— start of MATERIAL FOR THE TASK —
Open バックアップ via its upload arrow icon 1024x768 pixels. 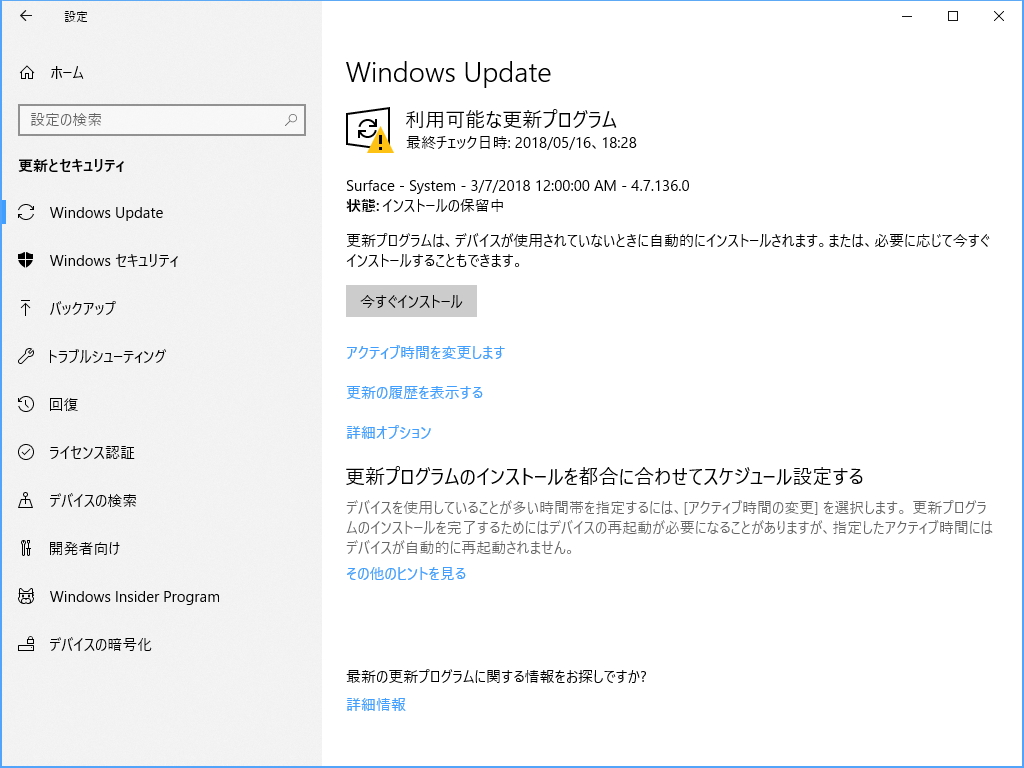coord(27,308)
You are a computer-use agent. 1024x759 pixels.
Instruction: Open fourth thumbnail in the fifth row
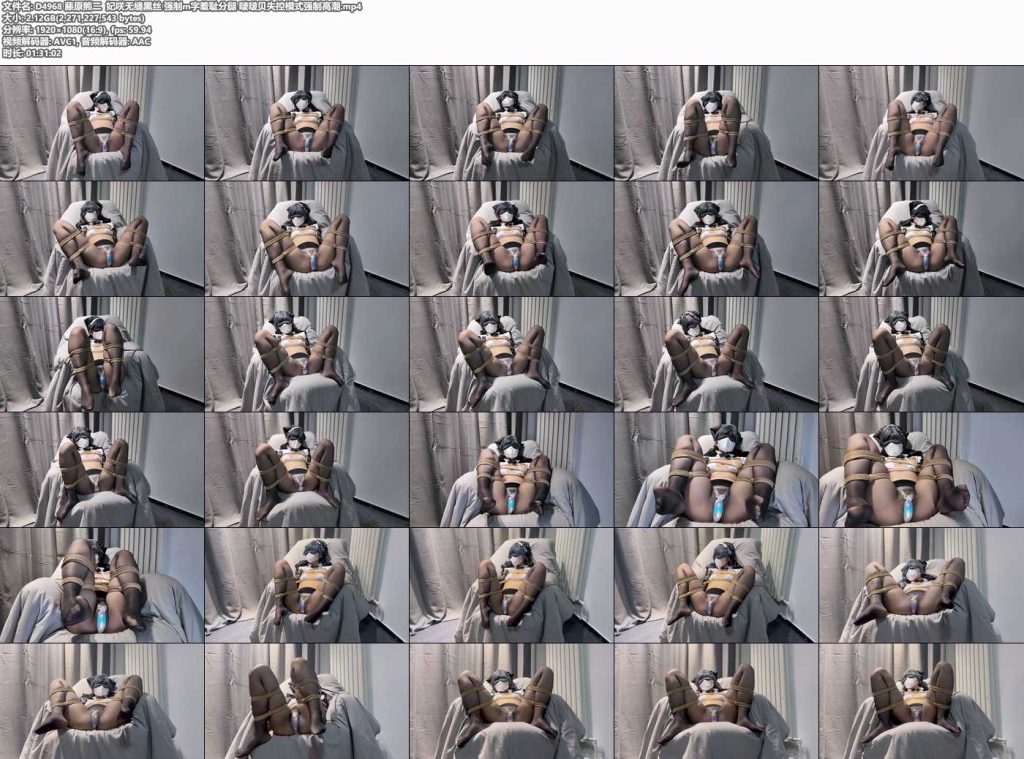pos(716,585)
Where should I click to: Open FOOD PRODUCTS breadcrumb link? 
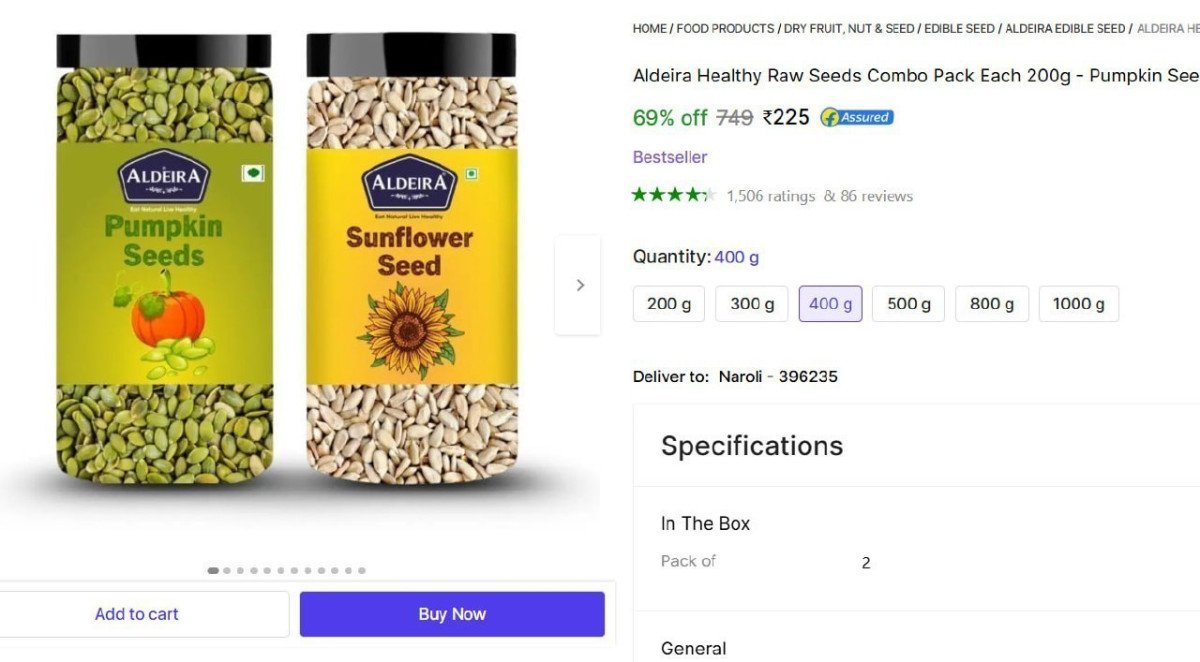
— end of MATERIAL FOR THE TASK —
## TO DO:
Quote the data word for word, starting at the line that contains "You are a computer-use" and ending at the end of the data. Omit the pictures from your answer.

## RESULT OF THIS TASK:
You are a computer-use agent. 1024x759 pixels.
Instruction: Open fourth thumbnail in the fifth row
pos(716,585)
Where should I click to: Open FOOD PRODUCTS breadcrumb link? 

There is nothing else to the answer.